The whole philosophy of dissent was predicated on a strategy of long “penetration” of the existing system, leading to the gradual recovery and restoration of the public sphere (the independent life of society) as an alternative to the all-embracing presence of the ideological party-state. The primacy of the Communist party-states was rejected, for, according to dissident thought, there was “something unconditional that is higher than they are, something that is binding even on them, sacred, inviolable.”105 This was the individual with his and her rights, dignity, and freedom. Accordingly, the successful reconstruction of the life of a nation from the tragedy and destruction caused by a criminal regime depends upon the capability of a society to build upon foundations of trust between freed individuals. Both utopian absolutism and postmodern relativism were rejected through each individual's possession of doubt by means of knowledge and moral action. The best deterrent for the treacherousness of history remained the permanent reminder of its murderous embodiments. Or, to evoke Russian dissident Vladimir Bukovsky's lament on Communism's totalitarian temptation: “Ah, our beloved Ilich, how many people he has lured into darkness, how many supplied with justification for their crimes!

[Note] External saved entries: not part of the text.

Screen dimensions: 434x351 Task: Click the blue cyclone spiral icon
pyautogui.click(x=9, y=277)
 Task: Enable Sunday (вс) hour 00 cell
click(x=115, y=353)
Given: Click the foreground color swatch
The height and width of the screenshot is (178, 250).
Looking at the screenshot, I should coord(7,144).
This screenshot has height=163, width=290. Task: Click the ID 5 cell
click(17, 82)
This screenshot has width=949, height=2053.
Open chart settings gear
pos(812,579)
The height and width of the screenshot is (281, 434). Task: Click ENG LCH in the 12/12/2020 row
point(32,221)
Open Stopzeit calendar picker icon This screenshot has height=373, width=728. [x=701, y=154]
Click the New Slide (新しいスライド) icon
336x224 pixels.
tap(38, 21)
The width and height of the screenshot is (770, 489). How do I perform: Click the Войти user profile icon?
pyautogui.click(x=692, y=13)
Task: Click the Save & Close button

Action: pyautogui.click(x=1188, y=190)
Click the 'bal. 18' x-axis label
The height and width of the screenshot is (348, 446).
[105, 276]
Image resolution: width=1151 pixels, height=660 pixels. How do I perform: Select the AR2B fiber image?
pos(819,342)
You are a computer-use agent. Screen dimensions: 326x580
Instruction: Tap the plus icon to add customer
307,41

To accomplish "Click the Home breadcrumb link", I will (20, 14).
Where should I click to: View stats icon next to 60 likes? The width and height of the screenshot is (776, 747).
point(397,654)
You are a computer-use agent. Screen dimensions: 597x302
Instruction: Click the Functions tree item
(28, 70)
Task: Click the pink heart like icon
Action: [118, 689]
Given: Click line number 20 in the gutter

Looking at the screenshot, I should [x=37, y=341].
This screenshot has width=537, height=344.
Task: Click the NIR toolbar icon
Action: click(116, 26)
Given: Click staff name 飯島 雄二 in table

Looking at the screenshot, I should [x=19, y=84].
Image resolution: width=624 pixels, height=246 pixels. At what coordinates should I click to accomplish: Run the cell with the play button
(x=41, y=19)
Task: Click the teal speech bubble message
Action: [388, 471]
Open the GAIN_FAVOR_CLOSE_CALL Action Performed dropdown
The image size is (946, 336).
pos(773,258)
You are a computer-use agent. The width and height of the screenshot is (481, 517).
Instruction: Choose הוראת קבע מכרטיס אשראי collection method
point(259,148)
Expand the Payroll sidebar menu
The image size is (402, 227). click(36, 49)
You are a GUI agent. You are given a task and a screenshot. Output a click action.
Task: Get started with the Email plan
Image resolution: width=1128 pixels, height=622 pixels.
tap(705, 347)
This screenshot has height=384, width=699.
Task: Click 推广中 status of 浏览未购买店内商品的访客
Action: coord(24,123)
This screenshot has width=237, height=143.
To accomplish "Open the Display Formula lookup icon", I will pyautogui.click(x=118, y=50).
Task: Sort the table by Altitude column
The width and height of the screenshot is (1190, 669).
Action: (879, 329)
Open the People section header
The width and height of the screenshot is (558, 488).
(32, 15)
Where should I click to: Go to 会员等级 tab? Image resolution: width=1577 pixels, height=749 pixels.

But to me he brought light.” Indeed, for Bukovsky, after reading The Gulag Archipelago, learning about and experiencing firsthand the criminality of Soviet regime, Lenin's works transformed into “a living history of the crimes of the Bolsheviks.”106
Communism was indeed a fantastic scenario of human self-aggrandizement, an exercise in unbounded magic and self-delusion, an attempt to escape from the constraints of alleged bourgeois pettiness and an offer for millions to vicariously live in “another country.” If one maintains a number of ethical criteria in interpreting the main traumatic experiences of the last century, it is hard not to agree with Anne Applebaum:
Now, at the end of the twentieth century, it finally makes sense to look back at the evolution of communism as a single phenomenon. While we have not perhaps reached the end of the end of the history of communism, the story already has a clear beginning and a clear middle: it is now possible to trace the direct lines of influence, ideological and financial, from Lenin to Stalin to Mao to Ho Chih Minh to Pol Pot, from Castro to the MPLA in Angola. It is also possible to trace the links between their remarkably similar systems of repression…. Communism now looks bad enough by itself.107
Undoubtedly, for long decades Karl Marx's ideas were distorted almost beyond recognition. But it is impossible to completely separate the Bolshevik praxis from these ideas. There is a temptation to present the Soviet experiment as an aberration in the history of the revolutionary, socialist left, and to exempt the basic Marxist schema from any culpability for this experiment. Those so tempted (from French Socialist politician Jacques Attali to influential American historian Geoff Eley) often invoke the role of modern social democratic movements and parties in advancing the causes of both political democracy and social justice. Yet the undeniably profound achievements of social democracy in the West have more to do with the legacies of Ferdinand Lassalle and Eduard Bernstein, Léon Blum and Willy Brandt, Olaf Palme and Michael Harrington—all committed democrats—than with the revolutionary chiliasm and dialectical critique of law and morality that are deeply rooted within Marxism and can be found in the Communist Manifesto.